On Thursday, 27 July 2017 09:47:50 UTC+2, jfbu wrote:
>
> Le 26/07/2017 à 20:09, Christoph Buchner a écrit :
> >
> >
> > On Wednesday, 26 July 2017 09:30:24 UTC+2, jfbu wrote:
> >>
> >> ...
> >> ! Undefined control sequence.
> >> \FNH@spewnotes ...@gobbletwo \FNH@H@@footnotetext
> >> ...
> >> ! Undefined control sequence.
> >> \capstart ->\ifcapstart \H@refstepcounter
> >> \@captype
> \hyper@makecurrent \@cap...
> >> l.10520 \capstart
> >>
> >> ! Undefined control sequence.
> >> \capstart ...counter \@captype \hyper@makecurrent
> >> \@captype
> \global \let \hc...
> >> l.10520 \capstart
> >>
> >> ...
> >> ! Package xcolor Error: Undefined color `OldLace'.
> >>
> >>
> >> and then we reach
> >>
> >> [829] [830] [831] [832] [833] [834] [835] [836] [837] [838] [839]
> [840]
> >>
> >> ! LaTeX Error: Environment theindex undefined.
> >>
> >
> >
> > Dear Jean-Francois,
> >
> > thank you very much for the very thorough investigation! The confusing
> nature of the error output remind me of my past (thesis) day when I was
> fighting with Latex. :D
> >
>
> Dear Christoph
>
> I looked a bit more and it appears the Beamer class loads the
> hyperref package in such a context that hyperref loading is only
> partial. As a result, a number of hyperref macros are left
> undefined. This explains most of the errors above, including
> the first one with \FNH@H@@footnotetext, because that macro
> is made an alias to the undefined \H@@footnotetext. But the
> package footnotehyper-sphinx is fooled by the fact that the
> Boolean \ifHy@hyperfootnotes is actually defined with value
> \iftrue, despite hyper-footnotes related macros not being
> defined as expected from package hyperref.
>
> The error with undefined color is due to the fact that
> xcolor is already loaded by Beamer class and the subsequent
> loading by Sphinx is ignored (and the conf.py was configured
> to pass some option to xcolor so that it would know OldLace).
>
> Similarly hyperref options declared by Sphinx would be ignored
> because they use \PassOptionsToPackage, but hyperref has
> already been loaded by Beamer so it is too late.
>
> (and it has been loaded in strange way, which causes hyperref
> to say in the log "it was stopped early")
>
> All of these issues could be solved by a determined LaTeX user
> having the time.
>
> There remains the one of missing environment "theindex". Here
> also it can be solved by defining it oneself.
>
> So with some work one can for example compile the Sphinx own
> docs as a Beamer presentation (of about 900 slides...)
>
> This will have the design of a Beamer presentation but
> the source is lacking all of the specific Beamer commands.
>
> It would make more sense possibly then to use rather
> \usepackage{beamerarticle} in the preamble (I have forgotten
> what happened when I tried[1], some of the issues above
> were still there) rather than setting the document class
> to beamer.
>
> [1] ah yes, there was also an error due to option clash for
> package color if I remember correctly
>
> Anyway, if you really want to make a Beamer presentation
> you need a Beamer writer on Sphinx side, not a LaTeX writer.
>
> Because you want to be able to use all commands specific
> to a Beamer presentation.
>
> But the Sphinx LaTeX style file is tested and done for the
> standard classes, as is the case of all the packages it
> uses. It is rather surprising actually that apart from
> the titlesec incompatibility (for which I indicated a workaround)

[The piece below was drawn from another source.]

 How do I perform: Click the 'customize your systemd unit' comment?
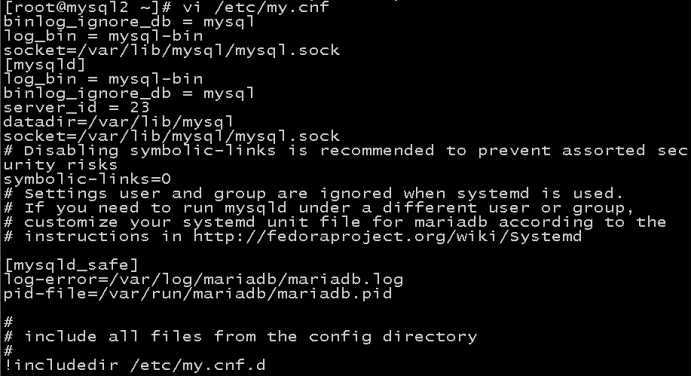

> and the hyperref peculiarities and the issues with package
> options (xcolor for example), it turns out to be almost possible
> to use the Sphinx LaTeX writer output directly with beamer class.
>
> > I think for the moment I won't try to convince Sphinx of my intentions,
> and will try to make either https://github.com/myint/rst2beamer work ("A
> docutils script converting reStructuredText into Beamer-flavoured LaTeX."),
> or try to find willing maintainers to fix bugs in
> https://github.com/nyergler/hieroglyph/ (it is "recommended"/mentioned in
> the sphinx faq, after all).
> >
>
> Certainly an "rst2beamer" is better but I don't know how
> that can be made to fit with auto-documenting Python code
> for example; how could one use say autodoc: where will
> it pause?
> how will it split Python code documentation into frames ?
> Or, would the docstrings contain the Beamer specific
> syntax ?
>
I don't know about autodoc, I'm sure not all features are appropriate for a
presentation.
Other markup-to-presentation tools typically handle slide separations based
on the section structure of the document (e.g. top-level is presentation
title, next level presentation sections, next level slides), with the
possibility to also use a REst transition (4+ punctuation marks) as a slide
separator, with an empty slide title, or the title of the previous slide.